I have put together my 2021 list of British Columbia wineries to watch for. Not all of these wines will be available at your local wine store; some are available in British Columbia wine stores, but most may be purchased online or directly from the winery.
My selections are based on my interpretation of recent trends, the wineries successes and the quality of their wine, their wine-making practices and what makes them stand out above their competitors at the present time. My list is presented in no particular order.
Mission Hill Family Estate Winery, West Kelowna
Mission Hill uses sustainable organic farming practices with the use of modern technology. Their wines are carefully aged with new and Old World techniques. They employ the use of bees, falcons, and chickens in lieu of pesticides and insecticides. Cover crops, earthworms, and compost are used in place of chemical fertilizers.
Their winemakers’ practices are fundamentally rooted in Old World techniques that are supported with modern technology. Drones provide a high-level view of the vineyard’s health. Soil science pinpoints the areas where best to plant the vines.
The winemaking team strives to be continually innovative, combining fermentation and maturation vessel traditions with future trends. The equipment and processes are designed to best serve the wines.
Mission Hill has 3 collections of wines: the Reserve Collection, Terroir Collection and the Legacy Collection.
The Reserve Collection expresses hand-selected blocks of grapes, extreme viticulture management, longer barrel time, and increased lees stirring, which is a process to handle the yeast during the fermentation process.
Only the top 3% of all of the winery’s fruit is hand-selected for these wines and each individual lot is carefully tasted throughout the winemaking process to ensure its quality level before the final blend.
The grapes are hand-harvested and hand-sorted, consisting of the top 1% of the harvest from all of their vineyards. They benefit from extended barrel aging which is followed by a 24-month period in-bottle prior to release.
These wines are small lot and limited production collectibles. Cellar-worthy, they may be aged for decades. The collection includes Compendium, Quatrain, Prospectus, Perpetua and their flagship wine, Oculus.
Covert Farms Family Estate, Oliver
Covert Farms Family Estate practices organic farming with minimal intervention winemaking. Regenerative agriculture offers many benefits to the farming ecosystem such as increasing soil organic matter, greater water holding capacity, improved nutrient cycling, pest and disease suppression through enhanced soil biology, and ultimately higher nutrient density in the vines.
They hope to introduce Dry Farming to the vineyards within the next few years which would provide such benefits as enhanced resiliency to climate change and potential increase in wine quality attributes.
They practice regenerative farming, which is based on five principles that need to be implemented together: no-till or minimal tillage, keeping the ground covered, species diversity, keeping living roots in the soil as much as possible and integrating livestock.
Regenerative agriculture offers many benefits to the ecosystem such as increasing soil organic matter, carbon capture, greater water holding capacity, improved nutrient cycling, pest and disease control through enhanced soil biology, and ultimately higher nutrient density within their crops.
Minimizing tillage is challenging in organic agriculture as this is one of the only means to manage weeds. They have been adapting their systems and processes and have had good success in the vineyards. Interestingly, the longer the soil is undisturbed, the fewer weeds there are.
Tantalus Vineyards, Kelowna
Tantalus Vineyards put incredible care into everything they do, from farming to winemaking and including the winery being Leadership in Energy and Environmental Design (LEED) certified. It is also LIVE certified.

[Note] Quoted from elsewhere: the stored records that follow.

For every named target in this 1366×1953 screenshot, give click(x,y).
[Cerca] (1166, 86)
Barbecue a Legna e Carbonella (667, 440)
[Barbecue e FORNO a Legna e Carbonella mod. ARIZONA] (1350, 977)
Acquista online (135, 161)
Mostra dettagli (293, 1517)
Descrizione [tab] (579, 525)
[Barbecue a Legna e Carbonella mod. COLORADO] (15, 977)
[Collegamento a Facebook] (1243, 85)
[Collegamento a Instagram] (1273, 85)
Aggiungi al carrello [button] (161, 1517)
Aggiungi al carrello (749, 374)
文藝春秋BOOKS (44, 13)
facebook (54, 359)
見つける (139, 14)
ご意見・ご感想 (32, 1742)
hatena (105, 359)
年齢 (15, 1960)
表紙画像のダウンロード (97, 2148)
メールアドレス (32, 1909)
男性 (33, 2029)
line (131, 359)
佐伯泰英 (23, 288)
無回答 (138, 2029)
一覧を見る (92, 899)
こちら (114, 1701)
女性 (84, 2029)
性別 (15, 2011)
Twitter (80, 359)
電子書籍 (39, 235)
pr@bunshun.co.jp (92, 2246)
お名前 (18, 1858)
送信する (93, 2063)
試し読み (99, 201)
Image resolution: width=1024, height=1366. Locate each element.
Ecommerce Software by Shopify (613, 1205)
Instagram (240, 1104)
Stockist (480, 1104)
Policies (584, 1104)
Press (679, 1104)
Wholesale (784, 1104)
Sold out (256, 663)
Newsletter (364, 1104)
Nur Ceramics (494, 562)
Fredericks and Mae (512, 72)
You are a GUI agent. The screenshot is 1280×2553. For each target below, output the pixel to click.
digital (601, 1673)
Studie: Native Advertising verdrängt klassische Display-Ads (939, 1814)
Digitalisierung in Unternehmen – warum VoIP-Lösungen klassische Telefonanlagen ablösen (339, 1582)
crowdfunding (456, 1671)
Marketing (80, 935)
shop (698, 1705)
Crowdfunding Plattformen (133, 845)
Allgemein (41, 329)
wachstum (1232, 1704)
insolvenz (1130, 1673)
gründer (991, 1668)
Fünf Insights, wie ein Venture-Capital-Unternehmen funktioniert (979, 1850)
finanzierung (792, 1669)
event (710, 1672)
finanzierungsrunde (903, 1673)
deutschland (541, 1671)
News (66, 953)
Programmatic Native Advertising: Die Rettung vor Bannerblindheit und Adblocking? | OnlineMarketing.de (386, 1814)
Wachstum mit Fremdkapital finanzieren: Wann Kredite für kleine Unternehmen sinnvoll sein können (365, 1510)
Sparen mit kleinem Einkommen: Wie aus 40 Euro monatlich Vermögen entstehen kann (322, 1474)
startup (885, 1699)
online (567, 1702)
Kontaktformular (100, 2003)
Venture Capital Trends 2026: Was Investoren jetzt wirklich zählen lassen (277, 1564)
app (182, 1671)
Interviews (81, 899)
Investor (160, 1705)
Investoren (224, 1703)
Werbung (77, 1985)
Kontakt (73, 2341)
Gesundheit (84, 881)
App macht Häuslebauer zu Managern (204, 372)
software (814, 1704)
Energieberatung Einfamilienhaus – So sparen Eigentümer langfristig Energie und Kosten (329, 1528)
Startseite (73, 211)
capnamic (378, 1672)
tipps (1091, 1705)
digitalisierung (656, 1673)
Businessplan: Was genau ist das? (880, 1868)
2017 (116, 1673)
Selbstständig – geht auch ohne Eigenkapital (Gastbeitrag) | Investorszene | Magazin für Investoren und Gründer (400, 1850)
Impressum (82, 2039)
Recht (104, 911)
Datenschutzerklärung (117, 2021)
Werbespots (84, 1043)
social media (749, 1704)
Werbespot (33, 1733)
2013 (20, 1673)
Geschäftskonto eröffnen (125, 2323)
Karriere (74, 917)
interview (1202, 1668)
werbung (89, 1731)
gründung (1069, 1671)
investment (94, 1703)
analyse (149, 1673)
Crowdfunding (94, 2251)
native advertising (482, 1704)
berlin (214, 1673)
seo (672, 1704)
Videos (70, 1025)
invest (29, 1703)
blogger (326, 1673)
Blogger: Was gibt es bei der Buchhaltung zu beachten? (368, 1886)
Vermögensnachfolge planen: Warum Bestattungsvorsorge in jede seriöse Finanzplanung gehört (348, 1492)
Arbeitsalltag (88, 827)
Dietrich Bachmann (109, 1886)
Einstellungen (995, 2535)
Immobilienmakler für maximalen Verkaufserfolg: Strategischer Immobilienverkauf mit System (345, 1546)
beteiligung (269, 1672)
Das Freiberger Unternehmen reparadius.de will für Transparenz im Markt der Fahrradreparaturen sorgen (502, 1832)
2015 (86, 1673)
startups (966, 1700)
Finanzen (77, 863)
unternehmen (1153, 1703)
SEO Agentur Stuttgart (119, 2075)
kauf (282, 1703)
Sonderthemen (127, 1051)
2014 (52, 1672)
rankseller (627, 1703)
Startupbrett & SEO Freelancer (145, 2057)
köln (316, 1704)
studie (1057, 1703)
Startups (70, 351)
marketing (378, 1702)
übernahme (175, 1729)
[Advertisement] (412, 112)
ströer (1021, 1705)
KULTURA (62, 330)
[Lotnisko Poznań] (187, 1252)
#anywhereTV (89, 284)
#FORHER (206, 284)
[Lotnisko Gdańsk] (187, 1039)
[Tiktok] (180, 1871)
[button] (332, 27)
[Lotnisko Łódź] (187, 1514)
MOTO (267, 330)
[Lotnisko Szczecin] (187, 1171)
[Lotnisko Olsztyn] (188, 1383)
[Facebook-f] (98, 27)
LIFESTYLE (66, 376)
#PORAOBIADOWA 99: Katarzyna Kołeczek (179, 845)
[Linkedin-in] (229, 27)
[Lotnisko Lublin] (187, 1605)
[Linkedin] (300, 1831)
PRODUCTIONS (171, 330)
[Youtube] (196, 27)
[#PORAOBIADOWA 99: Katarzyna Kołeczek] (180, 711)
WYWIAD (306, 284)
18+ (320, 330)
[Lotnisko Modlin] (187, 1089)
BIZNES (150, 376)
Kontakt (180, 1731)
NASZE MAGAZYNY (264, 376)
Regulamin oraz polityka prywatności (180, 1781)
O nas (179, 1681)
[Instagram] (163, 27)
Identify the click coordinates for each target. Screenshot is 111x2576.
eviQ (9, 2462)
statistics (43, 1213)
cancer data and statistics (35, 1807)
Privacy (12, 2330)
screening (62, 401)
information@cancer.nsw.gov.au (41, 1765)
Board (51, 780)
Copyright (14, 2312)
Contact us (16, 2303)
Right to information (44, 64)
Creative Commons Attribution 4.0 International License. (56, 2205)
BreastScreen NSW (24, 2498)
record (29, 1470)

LIVE has independently certified the sustainable practices of winegrowers in the Pacific Northwest, using the latest in university research and internationally accredited standards.
Riesling is the major focus at Tantalus; it is an Okanagan icon. However, their Pinot Noir is very good as well.
Obviously these are far more than just 3 good wineries in British Columbia. In fact I have purposely excluded some of my personal favourites from this list as they were not what I consider as the innovative leaders this year. Included in that list would be Osoyoos Larose, Quails Gate and Gray Monk.
Unfortunately, it is unlikely that you will find many of the wines produced by these wineries outside of British Columbia. However, lucky for us many of the wineries offer online ordering.